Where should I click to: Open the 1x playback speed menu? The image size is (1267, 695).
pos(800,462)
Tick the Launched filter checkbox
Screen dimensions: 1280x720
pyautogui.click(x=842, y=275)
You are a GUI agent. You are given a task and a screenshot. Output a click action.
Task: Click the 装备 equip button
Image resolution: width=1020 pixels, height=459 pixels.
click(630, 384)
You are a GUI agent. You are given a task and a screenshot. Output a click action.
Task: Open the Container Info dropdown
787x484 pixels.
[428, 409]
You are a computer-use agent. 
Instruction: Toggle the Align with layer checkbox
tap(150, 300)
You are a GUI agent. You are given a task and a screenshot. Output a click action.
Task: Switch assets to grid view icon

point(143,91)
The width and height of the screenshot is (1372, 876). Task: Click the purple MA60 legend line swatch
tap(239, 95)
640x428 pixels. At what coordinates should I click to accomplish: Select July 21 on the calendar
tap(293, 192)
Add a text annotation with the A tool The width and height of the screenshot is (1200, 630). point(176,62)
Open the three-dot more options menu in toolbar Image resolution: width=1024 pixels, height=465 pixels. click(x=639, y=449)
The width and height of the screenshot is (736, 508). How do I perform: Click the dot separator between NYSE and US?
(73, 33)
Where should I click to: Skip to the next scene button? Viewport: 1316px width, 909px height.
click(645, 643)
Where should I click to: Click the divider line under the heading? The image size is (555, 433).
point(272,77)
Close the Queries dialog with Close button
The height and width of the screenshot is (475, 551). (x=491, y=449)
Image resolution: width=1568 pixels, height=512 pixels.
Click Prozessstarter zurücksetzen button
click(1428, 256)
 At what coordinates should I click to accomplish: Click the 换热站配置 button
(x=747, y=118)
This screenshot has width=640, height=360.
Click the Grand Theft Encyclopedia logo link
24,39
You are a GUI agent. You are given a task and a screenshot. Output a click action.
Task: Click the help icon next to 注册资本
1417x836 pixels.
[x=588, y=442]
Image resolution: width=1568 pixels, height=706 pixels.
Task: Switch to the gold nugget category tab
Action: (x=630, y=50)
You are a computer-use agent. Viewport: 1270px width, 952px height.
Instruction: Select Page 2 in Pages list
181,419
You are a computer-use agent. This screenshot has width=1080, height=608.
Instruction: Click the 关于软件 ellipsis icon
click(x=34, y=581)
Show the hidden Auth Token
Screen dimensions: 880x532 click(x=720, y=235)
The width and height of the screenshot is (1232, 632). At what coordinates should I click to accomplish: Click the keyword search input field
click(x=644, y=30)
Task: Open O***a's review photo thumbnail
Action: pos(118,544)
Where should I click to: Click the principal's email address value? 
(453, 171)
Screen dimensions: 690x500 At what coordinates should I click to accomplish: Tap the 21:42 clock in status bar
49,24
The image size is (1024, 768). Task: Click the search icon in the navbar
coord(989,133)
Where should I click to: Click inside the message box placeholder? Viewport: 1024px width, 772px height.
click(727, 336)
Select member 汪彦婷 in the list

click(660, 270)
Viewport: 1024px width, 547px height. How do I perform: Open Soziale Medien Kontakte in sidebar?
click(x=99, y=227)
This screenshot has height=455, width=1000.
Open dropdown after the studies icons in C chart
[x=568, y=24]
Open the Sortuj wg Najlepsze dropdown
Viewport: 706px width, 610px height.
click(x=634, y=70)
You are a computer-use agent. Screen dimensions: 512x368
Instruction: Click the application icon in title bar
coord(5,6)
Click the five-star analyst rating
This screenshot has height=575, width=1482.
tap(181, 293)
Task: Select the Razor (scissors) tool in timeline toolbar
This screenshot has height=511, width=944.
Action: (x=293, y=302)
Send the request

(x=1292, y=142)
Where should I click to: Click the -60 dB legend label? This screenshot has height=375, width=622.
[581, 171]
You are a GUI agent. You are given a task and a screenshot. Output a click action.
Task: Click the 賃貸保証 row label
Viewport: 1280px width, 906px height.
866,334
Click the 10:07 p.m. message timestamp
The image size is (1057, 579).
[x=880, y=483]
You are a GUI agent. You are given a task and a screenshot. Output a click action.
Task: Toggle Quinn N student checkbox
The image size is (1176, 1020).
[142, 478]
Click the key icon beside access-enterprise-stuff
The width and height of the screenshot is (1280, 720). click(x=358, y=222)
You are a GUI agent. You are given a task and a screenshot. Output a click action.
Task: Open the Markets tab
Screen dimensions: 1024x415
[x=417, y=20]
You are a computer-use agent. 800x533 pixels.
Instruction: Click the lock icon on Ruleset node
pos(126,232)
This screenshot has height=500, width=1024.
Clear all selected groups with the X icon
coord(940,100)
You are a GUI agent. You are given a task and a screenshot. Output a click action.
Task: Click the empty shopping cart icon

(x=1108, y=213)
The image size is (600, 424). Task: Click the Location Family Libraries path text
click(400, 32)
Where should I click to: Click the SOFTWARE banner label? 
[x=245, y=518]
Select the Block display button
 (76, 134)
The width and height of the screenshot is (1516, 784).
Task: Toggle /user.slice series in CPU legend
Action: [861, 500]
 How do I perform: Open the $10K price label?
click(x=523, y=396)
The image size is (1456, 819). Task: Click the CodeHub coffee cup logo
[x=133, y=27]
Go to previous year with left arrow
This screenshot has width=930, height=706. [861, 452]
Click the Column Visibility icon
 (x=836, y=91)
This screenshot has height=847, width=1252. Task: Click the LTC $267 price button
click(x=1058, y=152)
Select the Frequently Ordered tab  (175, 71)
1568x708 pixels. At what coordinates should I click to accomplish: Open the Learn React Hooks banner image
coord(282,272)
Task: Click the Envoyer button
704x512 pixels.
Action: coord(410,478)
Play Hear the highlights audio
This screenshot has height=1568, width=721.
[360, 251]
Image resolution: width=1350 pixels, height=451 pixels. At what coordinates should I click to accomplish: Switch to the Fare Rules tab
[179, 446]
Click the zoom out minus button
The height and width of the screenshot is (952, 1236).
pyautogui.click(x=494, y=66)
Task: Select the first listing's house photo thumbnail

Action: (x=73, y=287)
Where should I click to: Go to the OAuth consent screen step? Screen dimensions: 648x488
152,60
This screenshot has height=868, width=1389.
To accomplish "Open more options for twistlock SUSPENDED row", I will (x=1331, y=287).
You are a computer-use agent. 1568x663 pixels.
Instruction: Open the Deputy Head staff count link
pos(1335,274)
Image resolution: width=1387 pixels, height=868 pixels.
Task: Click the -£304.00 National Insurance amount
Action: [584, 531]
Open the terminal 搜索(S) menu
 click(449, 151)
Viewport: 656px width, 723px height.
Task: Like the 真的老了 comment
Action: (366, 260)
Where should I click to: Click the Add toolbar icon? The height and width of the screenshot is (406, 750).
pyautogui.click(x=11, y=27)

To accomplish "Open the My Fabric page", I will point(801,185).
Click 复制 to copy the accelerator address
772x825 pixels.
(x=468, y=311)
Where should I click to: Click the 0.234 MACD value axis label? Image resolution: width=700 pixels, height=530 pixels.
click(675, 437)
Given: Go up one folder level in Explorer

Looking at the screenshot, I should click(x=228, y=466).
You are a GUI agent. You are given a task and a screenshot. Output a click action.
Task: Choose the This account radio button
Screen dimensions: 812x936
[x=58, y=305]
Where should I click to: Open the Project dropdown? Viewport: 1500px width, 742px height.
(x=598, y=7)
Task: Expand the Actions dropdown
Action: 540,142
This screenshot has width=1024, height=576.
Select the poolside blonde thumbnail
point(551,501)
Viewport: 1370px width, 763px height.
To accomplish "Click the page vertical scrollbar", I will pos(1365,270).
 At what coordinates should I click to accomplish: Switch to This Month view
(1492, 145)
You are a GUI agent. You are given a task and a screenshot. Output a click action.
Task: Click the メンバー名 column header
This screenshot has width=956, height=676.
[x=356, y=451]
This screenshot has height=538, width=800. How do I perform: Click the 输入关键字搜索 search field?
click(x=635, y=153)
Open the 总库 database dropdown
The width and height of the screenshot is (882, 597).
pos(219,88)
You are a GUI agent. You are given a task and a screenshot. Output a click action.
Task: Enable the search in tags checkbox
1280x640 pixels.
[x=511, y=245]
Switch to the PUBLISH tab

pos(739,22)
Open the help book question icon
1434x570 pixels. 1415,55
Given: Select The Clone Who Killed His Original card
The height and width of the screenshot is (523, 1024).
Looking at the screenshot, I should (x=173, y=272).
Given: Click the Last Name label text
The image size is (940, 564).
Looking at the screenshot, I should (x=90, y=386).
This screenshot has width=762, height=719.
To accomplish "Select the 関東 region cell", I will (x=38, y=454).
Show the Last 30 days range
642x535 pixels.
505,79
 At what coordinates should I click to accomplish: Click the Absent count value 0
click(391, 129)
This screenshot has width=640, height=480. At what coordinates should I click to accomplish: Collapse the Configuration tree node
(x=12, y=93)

▸ Exercise instructions
Among the lines of the material above, count those that include "Last" and report that number alone.

▸ Your response
2